I hate to let you guys down now, but this isn't quite a report....yet. The wife and I are going to pull an all nighter tonight at Ft. Pickens. I plan on taking a few dozen shrimp, a couple mullet, and maybe a box of squid to keep my options open. Wish us luck, and we'll keep you posted with pictures of anything worth while.


UPDATE: Well, it took me a couple days to get the update up here. The weather couldnt have been better, and the water was nice and calm. The wife and I had a great time hanging around and talking, but we really didnt get anything worth writing home about. I caught a couple of small black tips, and the wife and i also caught nothing but hard heads. Not really what i was wanting, but still a pretty fun night.
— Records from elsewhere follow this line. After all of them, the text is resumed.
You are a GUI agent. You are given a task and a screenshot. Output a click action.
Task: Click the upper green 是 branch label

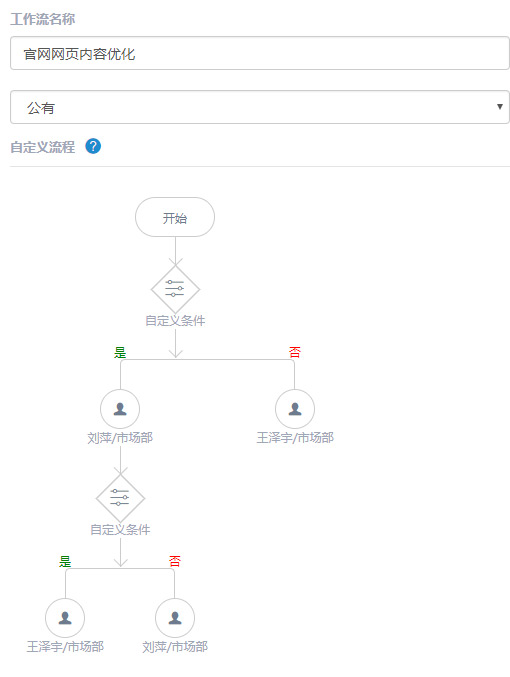coord(120,352)
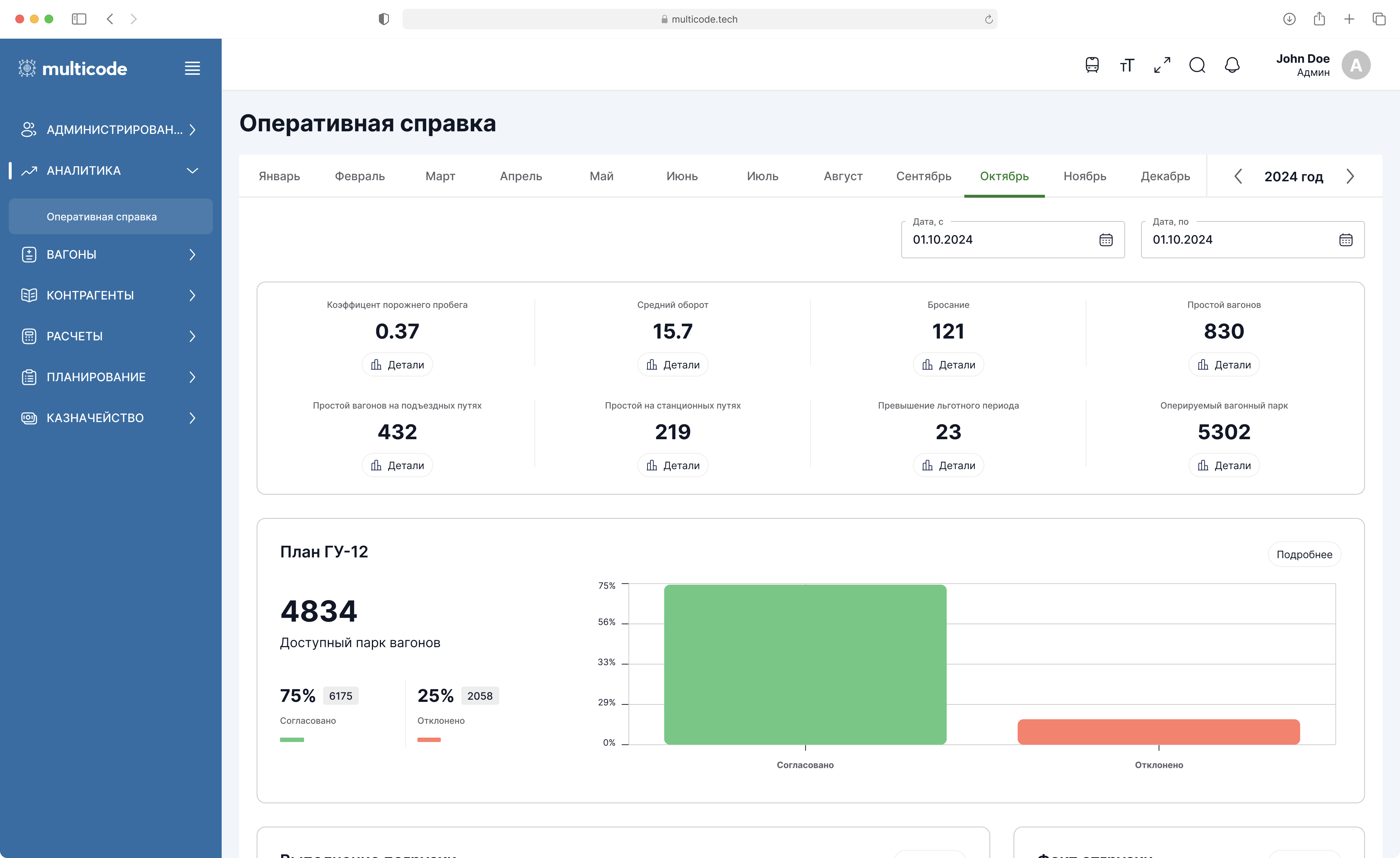Click the green 'Согласовано' progress bar
The height and width of the screenshot is (858, 1400).
pyautogui.click(x=291, y=740)
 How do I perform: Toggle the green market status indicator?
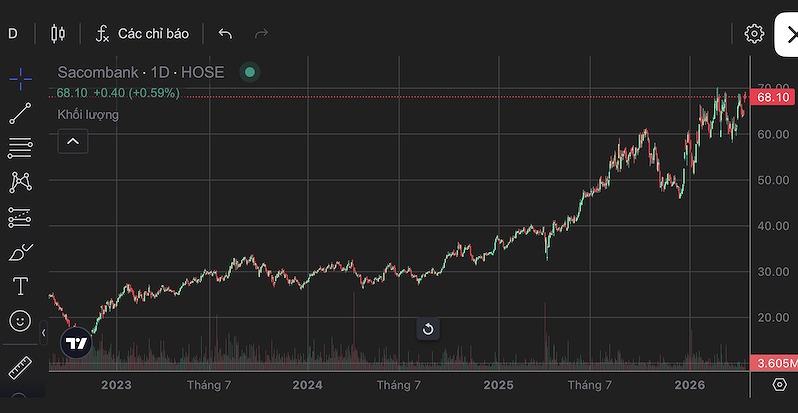point(250,72)
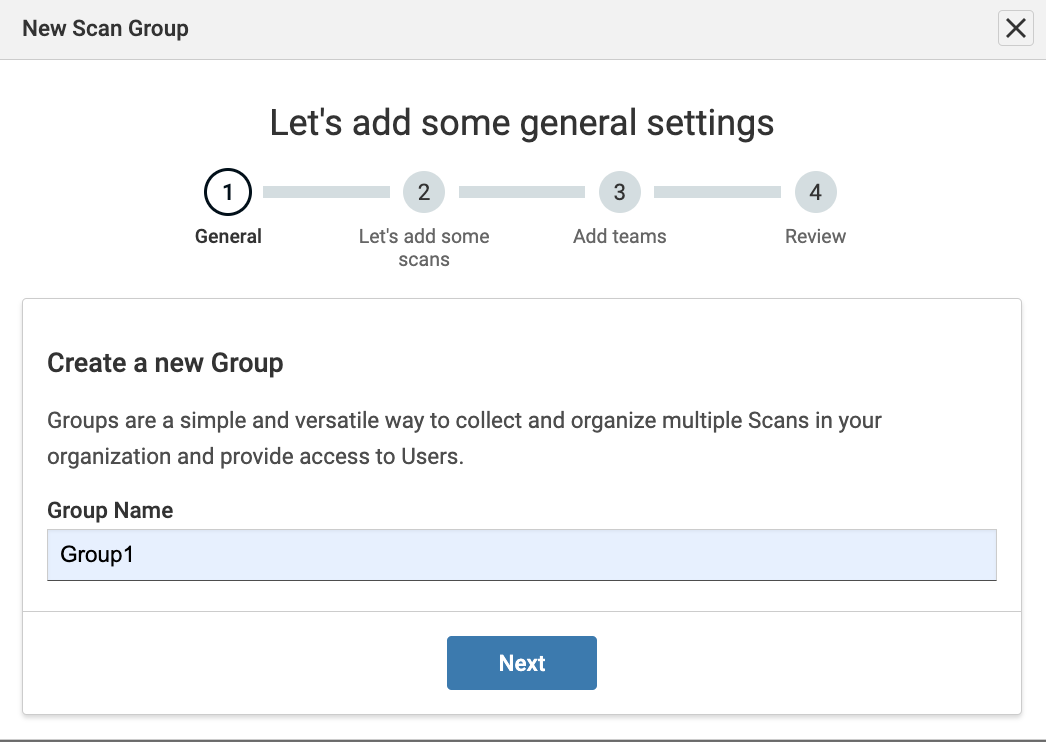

We got there at about 12 at night, and left at about 4 in the morning. Doesnt seem like a long time, but we spent the whole day at our friends beach house on pcola beach. And yes everyone, i know. If i would have waited a couple more hours, we could have definitely bagged our limit on spanish. Bummer! we just couldnt hang on anymore.


----------



## PAWGhunter (Feb 3, 2010)

Good luck. It get busy on that pier overnight?


----------



## j.howell (Mar 20, 2011)

PAWGhunter said:


> Good luck. It get busy on that pier overnight?


mmm. usually dusk is a little busy, but not everyone has the night owl pass, or just gets tired if nothing is biting. it usually slows down, then early in the morning, people will start to trickle in. I like being there all night because of the lack of people when the fish are still biting.


----------



## Salt4life (Sep 15, 2011)

Staying at fort Pickens campground next week... Looking forward to your report!


----------